Even if hospitals facing budget constraints don’t close, they could start cutting programs, with labor and delivery a frequent early target. When cuts fail to achieve the desired goal and get more drastic, a floundering hospital may ponder a merger with another health care entity. Hospital mergers in urban and rural areas alike are rapidly accelerating, with 102 in 2016 alone and a comparable number in 2017. Many of the hospital chains gobbling up smaller competitors are Christian, with the Catholic hospital system in particular expanding rapidly and cutting off access to reproductive health services in the process.

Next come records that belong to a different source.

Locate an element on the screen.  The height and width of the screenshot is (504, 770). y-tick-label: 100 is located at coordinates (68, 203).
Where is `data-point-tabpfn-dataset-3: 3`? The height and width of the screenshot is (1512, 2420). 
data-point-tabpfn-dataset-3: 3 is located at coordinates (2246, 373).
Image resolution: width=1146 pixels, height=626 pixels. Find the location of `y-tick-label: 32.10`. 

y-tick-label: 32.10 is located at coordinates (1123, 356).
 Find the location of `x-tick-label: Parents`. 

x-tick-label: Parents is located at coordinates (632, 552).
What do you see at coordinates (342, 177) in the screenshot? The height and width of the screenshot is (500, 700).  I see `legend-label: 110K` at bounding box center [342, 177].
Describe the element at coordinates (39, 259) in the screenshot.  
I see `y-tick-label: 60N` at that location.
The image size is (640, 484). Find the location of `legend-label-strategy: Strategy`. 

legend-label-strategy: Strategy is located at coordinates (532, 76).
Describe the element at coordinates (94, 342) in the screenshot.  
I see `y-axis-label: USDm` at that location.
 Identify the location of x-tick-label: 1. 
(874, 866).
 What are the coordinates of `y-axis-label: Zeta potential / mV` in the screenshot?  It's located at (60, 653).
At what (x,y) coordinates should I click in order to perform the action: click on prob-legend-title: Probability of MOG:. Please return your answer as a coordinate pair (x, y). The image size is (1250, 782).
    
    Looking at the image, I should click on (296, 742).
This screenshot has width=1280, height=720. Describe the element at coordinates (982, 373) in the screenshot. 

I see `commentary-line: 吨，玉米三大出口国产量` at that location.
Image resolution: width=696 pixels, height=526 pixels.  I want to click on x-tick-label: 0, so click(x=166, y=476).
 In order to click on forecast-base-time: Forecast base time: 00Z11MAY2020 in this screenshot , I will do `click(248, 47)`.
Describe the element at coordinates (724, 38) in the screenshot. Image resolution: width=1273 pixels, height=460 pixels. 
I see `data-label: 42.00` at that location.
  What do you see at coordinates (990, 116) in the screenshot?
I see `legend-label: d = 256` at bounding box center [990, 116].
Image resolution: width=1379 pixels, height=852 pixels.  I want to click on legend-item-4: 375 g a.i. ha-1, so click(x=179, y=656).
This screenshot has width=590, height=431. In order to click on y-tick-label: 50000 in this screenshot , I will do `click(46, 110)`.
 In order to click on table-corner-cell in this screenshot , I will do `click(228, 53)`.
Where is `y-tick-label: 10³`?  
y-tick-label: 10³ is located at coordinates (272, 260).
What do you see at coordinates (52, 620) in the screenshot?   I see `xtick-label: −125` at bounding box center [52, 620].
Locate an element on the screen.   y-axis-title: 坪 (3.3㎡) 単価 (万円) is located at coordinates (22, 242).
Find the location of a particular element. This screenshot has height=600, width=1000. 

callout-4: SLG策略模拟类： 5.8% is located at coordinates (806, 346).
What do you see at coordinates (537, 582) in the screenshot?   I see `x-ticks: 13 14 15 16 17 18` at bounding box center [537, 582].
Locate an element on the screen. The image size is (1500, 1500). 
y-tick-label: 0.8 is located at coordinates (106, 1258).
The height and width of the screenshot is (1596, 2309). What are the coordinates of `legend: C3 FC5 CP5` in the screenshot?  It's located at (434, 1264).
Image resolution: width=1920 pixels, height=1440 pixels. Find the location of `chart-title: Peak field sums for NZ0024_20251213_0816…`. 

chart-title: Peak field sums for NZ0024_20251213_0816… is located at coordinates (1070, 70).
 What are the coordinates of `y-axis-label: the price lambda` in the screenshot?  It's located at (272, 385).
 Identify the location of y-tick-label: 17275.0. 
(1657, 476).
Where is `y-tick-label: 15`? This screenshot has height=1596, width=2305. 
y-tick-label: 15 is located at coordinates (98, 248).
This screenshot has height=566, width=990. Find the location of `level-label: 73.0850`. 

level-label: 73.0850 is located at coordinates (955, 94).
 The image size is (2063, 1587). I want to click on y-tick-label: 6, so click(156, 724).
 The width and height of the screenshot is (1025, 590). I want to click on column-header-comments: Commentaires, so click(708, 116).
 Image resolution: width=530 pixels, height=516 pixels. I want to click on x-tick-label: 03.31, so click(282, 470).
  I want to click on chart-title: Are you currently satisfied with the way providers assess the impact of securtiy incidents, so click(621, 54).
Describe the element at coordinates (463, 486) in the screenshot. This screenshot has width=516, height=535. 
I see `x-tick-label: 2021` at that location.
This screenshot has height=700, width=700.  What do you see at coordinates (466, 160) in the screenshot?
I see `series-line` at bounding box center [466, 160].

Public charge could have another unintended consequence on rural hospitals, where physicians from immigrant backgrounds make up an important component of health care access. Many rural communities are counting on immigrants to meet health care provider shortages, offering incentives to those willing to work in underserved communities. Physicians have already warned that the executive order restricting entry from majority-Muslim countries is detrimental to health care access in the U.S. and this rule could be another deterrent.

Determining the impact of public charge on rural hospitals “really is a bit of a numbers game,” said Grady, but it’s a game that the federal government has been unwilling to play. She added that while the proposed rule hints at issues like people being afraid to seek emergency care and mixed-status households withdrawing from benefits, it declined to provide estimated fiscal and social impacts.

“There’s administration hurdles that are not fully explored in the proposed rule,” she said.